— REQUIREMENT —
Every entry is to be set down a second time, precisely as written.

— DATASET EXTRACT —
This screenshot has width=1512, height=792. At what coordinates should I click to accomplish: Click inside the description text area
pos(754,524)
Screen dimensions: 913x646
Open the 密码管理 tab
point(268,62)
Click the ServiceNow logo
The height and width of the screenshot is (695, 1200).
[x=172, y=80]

— WRITTEN REPLY —
This screenshot has width=1512, height=792. At what coordinates should I click to accomplish: Click inside the description text area
pos(754,524)
Screen dimensions: 913x646
Open the 密码管理 tab
point(268,62)
Click the ServiceNow logo
The height and width of the screenshot is (695, 1200).
[x=172, y=80]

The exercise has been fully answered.